ONE OF the more welcome recommendations of the Dearing committee was the proposal that an Institute for Learning and Teaching be established. Dearing envisaged that the institute would be instrumental in raising the standing and effectiveness of teaching and learning and would help re-align the imbalance of rewards between those functions and research.
Since publication, interested parties have formed a formal planning group to consider how to progress. The institute will probably be officially inaugurated this autumn with an agreed corporate plan, physical location, a director and a small team of staff.
Modelled on the lines of a professional body or learned society, it will have to move rapidly to become an organisation that is owned by its predominantly individual membership. Funding must reflect this locus.
The government welcomed the idea of such an institute and looked for early progress. What are the main issues to be resolved if the higher education community is to support the ILT and to see it as genuinely "adding value"?
The ILT must agree its priorities. The accreditation of programmes leading to ILT recognition and membership for staff is likely to figure large in the initial stages. This is partly because the excellent work of the accreditation group, chaired by Clive Booth, has paved the way for sensitive and determined actions by the institute for the rest of this year. Work on identifying membership and fellowship of the ILT will need to be quick, not least to ensure that a pool of respected and expert people is available to assist in validation processes leading initially to the part one and two stages of associate membership.
Agreement on vocabulary is also relevant. Should we refer to "initial and continuing professional development", for example, rather than Dearing's use of the term "teacher training"?
A crucial requirement will be that the institute understands its role with others, including universities and colleges, which are not looking for another quango. Confidence and a genuine support for staff will be important.
But other bodies and agencies need to feel that their particular functions are recognised, particularly the funding councils. These have key legitimate functions in helping raise the strategic profile of learning and teaching. Perhaps in time some of the foci of the funders will be passed over to the ILT, but not yet. In the meantime it would be absurd if the ILT's creation led to the wasteful re-invention of wheels and turf wars.
It will be interesting to hear the views of the sector in an upcoming consultative exercise on the character of the institute. A real professional body ought in time (five years?) to be funded primarily from individual membership subscriptions and the sale of services. Such arrangements would also help to generate a sense of sector ownership and an independence that will be necessary if the new venture is to succeed.

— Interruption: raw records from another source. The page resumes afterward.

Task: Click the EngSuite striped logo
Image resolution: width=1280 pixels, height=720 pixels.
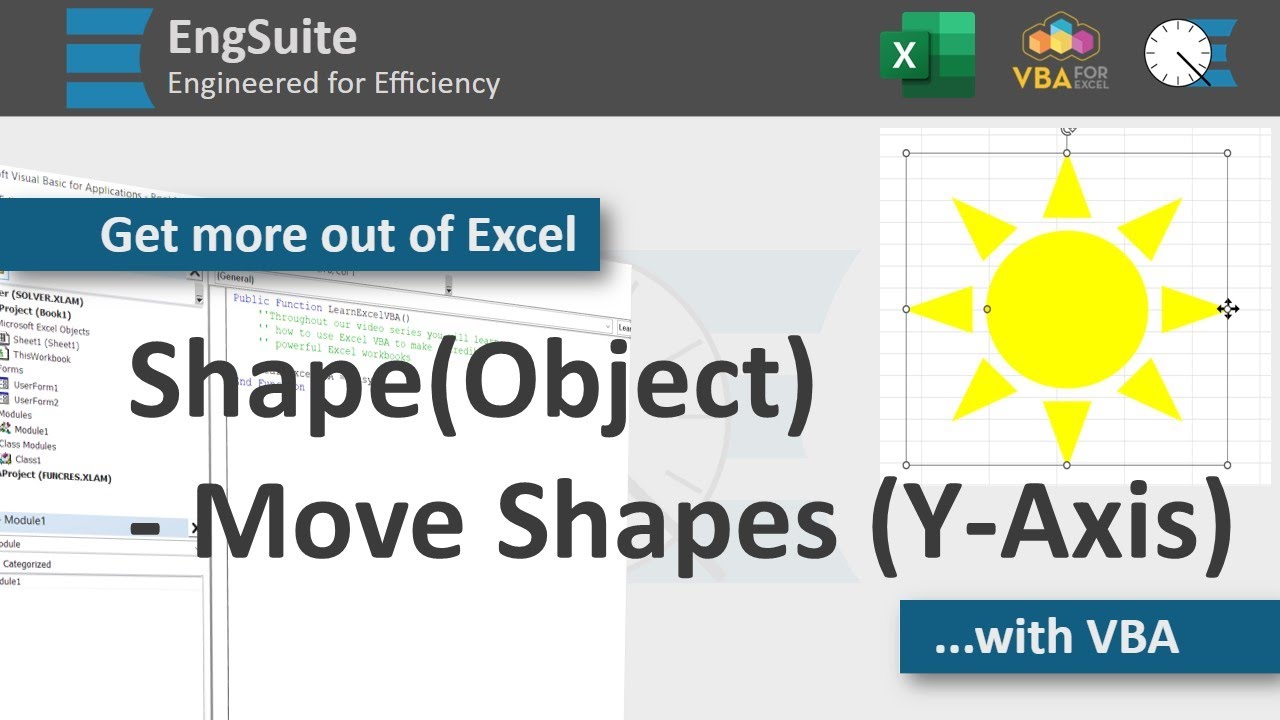Action: [x=109, y=58]
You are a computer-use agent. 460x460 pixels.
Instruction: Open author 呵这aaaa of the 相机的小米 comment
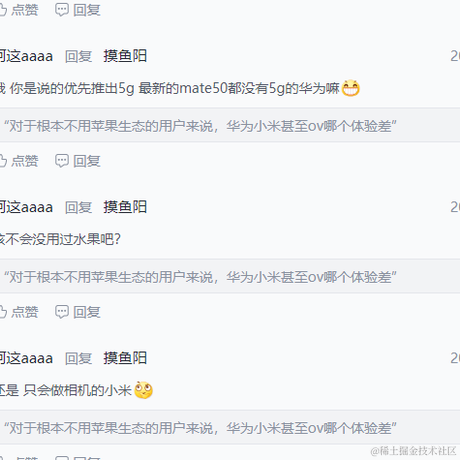pyautogui.click(x=26, y=358)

But should this rule out institutional subscriptions too? There is an argument that institutions may also wish to have the chance to express a more corporate support for activities that are obviously beneficial to their own plans. But further mandatory raids on declining funds in colleges and universities to help pay for the ILT will not curry favour.
Perhaps the best initial characteristics of the ILT will be as a facilitator, standards seller, market-maker and enhancer. Such aims would help reduce the risk of a larger officialdom emerging. Moreover, it should ensure that wider public accountability and professional ownership are sensibly aligned.
Roger King is the chairman of the planning group for the Institute of Learning and Teaching, and vice-chancellor of the University of Lincolnshire and Humberside.